The knife clattered to the floor.
Jack said, “Is that… real blood?”
Beverly said, “Yup.”
Jack said, “Is Nicolas Boyle dead?”
“How,” Alana asked, “are you supposed to recover when your prima donna emerges on stage covered in blood—”
“She was supposed to be covered in blood,” Will pointed out. “That’s part of the opera.”
“—and doesn’t sing?” Alana continued, leveling a firm look at Will.
Will stared back.
Jack sighed, “At least Bedelia knows the part,” he said, as she emerged on stage to resume the opera.
Hannibal said, in tones of mild surprise. “I had already planned a diversion.”
“What did you do?” Jack demanded.
“What did you do?” Alana asked.
“What didn’t you do?” Will sighed.
And then the chandelier crashed onto the stage.
Jack said, “We’re going to have to close for the rest of the season. Possibly longer.”
“Why?” Alana asked.
“This is two serial killers in a year!” Jack shouted. “Two!”
“It’s an opera house,” Hannibal said mildly. “Surely the drama would only add to its appeal and mystique.”
Alana said, “I don’t know why you come to the opera, Hannibal, but most people prefer their opera murders to stay strictly fictional.”
“Also, we’re missing a chandelier since it fell on Bedelia and broke her leg.”
“Oh, you righteous, reckless, twitchy little man.”

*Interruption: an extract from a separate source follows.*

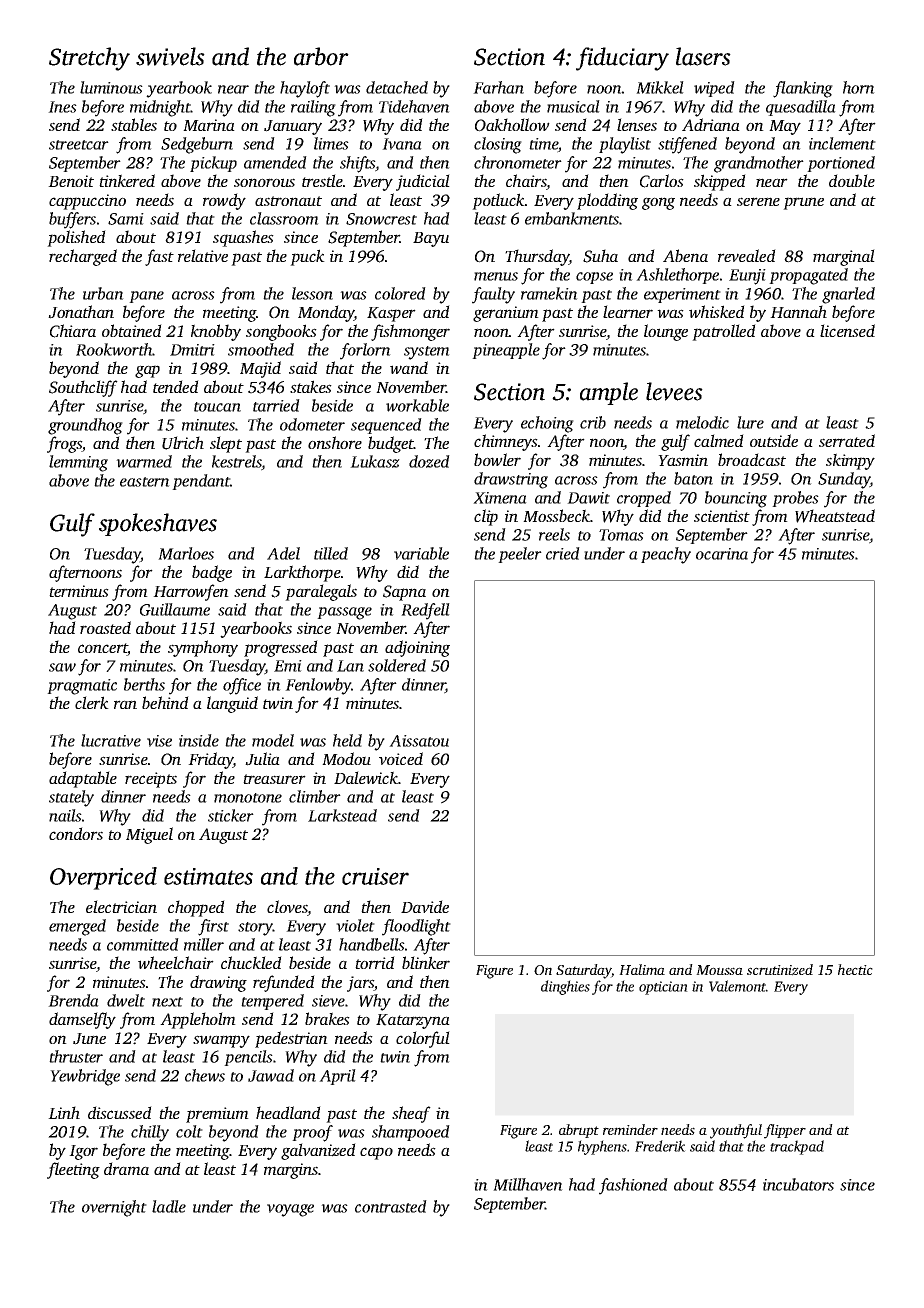 The width and height of the screenshot is (924, 1308). Describe the element at coordinates (563, 553) in the screenshot. I see `cried` at that location.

Will glanced at the others. “Me?”
Bedelia glared at him.
“What did I do?”
She directed his gaze to her casted leg.
Will said, “In my defense, when I said ‘break a leg’, I didn’t know Hannibal was going to take it literally.”
Freddie Lounds, recorder in hand, asked, “Will Graham! Any comments on your protégé’s murder spree?”
Will held up a hand. “Are we sure that it’s a murder?”
“What does that mean?”
He glanced around. “Is it really a murder if nobody sings about it?”
Abigail’s dressing room was cordoned off—an active crime scene, Jack called it. Good riddance, Bedelia called it.
“Peace at last,” Will called it, petting his dogs. Their tails wagged in happy abandon. “Who knew that all it’d take were a few murders.”
“It’s phrases like that that make people suspect you,” Beverly pointed out.
Will eyed Beverly. “Who let you in?”
“I have access to crime scenes.”
“That doesn’t explain why you’re here,” Will retorted.
“Just looking for bodies.”
“You wouldn’t find them.”
“Got up and walked away, did they?”
“Sure. Right at the end of the act, after their bows.”
The underground lair was filled with candles, casting the room into a bright and cheery glow. On the table was a spread that could rival the second act of La Boheme or the climactic finale of Don Giovanni.
Will looked at the spread and sat. His dogs clustered at his feet, eyeing the food hungrily but patiently. “What’s this?”
“A celebration. The successful conclusion of our drama.”
Will raised an eyebrow. “Abigail is still the prime suspect in an active investigation.”
“And during that time,” Hannibal carved off a slice of the roast pig, “your sole entrance remains cordoned off from society.”
“I have other passages out.”
Hannibal looked up. “I know.”
Will met Hannibal’s eyes. Very carefully, he sliced off a bite and placed it in his mouth. Each bite was filled with flavor, heavy and resonant.
Hannibal, at the head of the table, lifted his wine glass. “To the unsung murders of opera.”